A common consensus is emerging globally that zoonotic diseases may lead to future global health events. These diseases transmit across species from animals to humans or from humans to animals. It is no surprise that Maharashtra leads the race on this front as well.
The foundation stone for the National Institute of One Health (NIOH) was laid by Prime Minister Modi in December 2022. The NIOH will come up at Nagpur, where a similar government of Maharashtra facility exists, and will also house a BSL-4 laboratory.

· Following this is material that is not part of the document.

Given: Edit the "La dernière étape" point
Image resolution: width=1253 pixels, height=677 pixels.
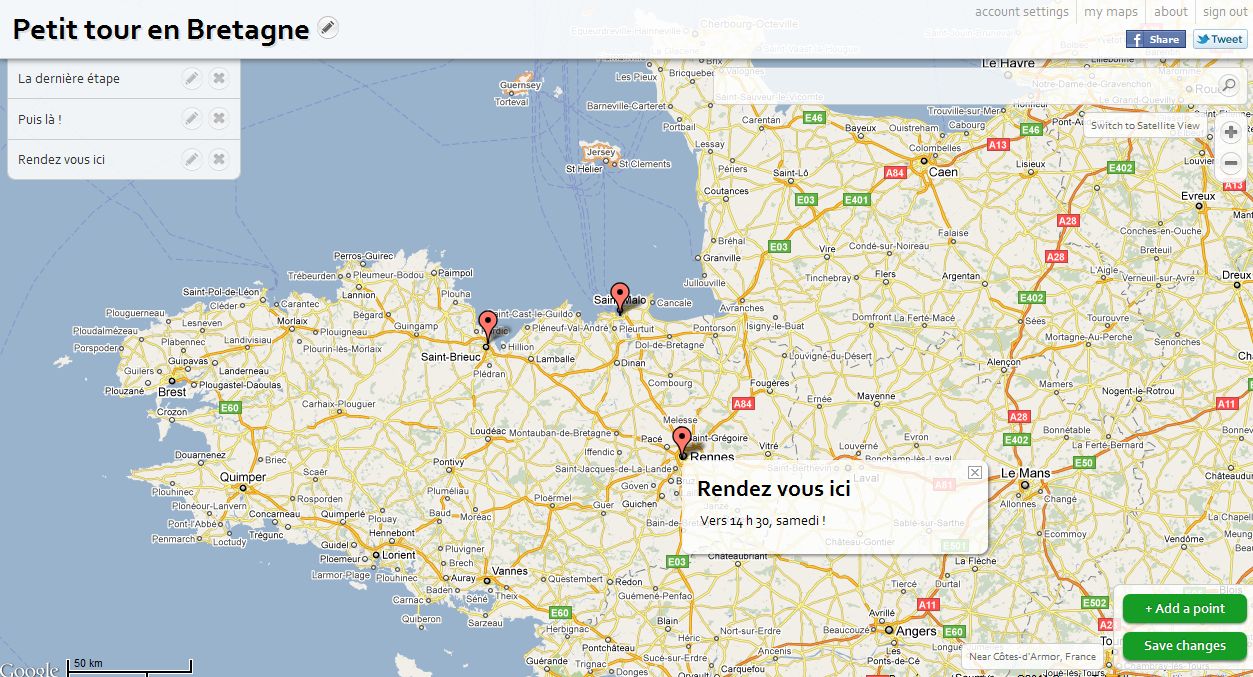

The vision for this institute is to work on the idea of ‘One Health’ involving cross-functional experts, including veterinarians, ecologists, wildlife experts, epidemiologists and public health experts.
The centre also expects to collaborate with other research organisations, similar bodies in other countries and with the WHO.
On Maharashtra Day, India’s industrial, intellectual and financial powerhouse state can look back and take pride in the fact that it was at the forefront of leading the country on the path of normalcy during a once-in-a-generation crisis.
It is also these stories of fortitude, ingenuity and risk-taking, which can inspire the next generation of Maharashtra’s academics, entrepreneurs and scientists.
The state with a large share in India’s industrial output, exports, foreign direct investment and gross domestic product needs to keep reinventing itself towards more such national and international leadership.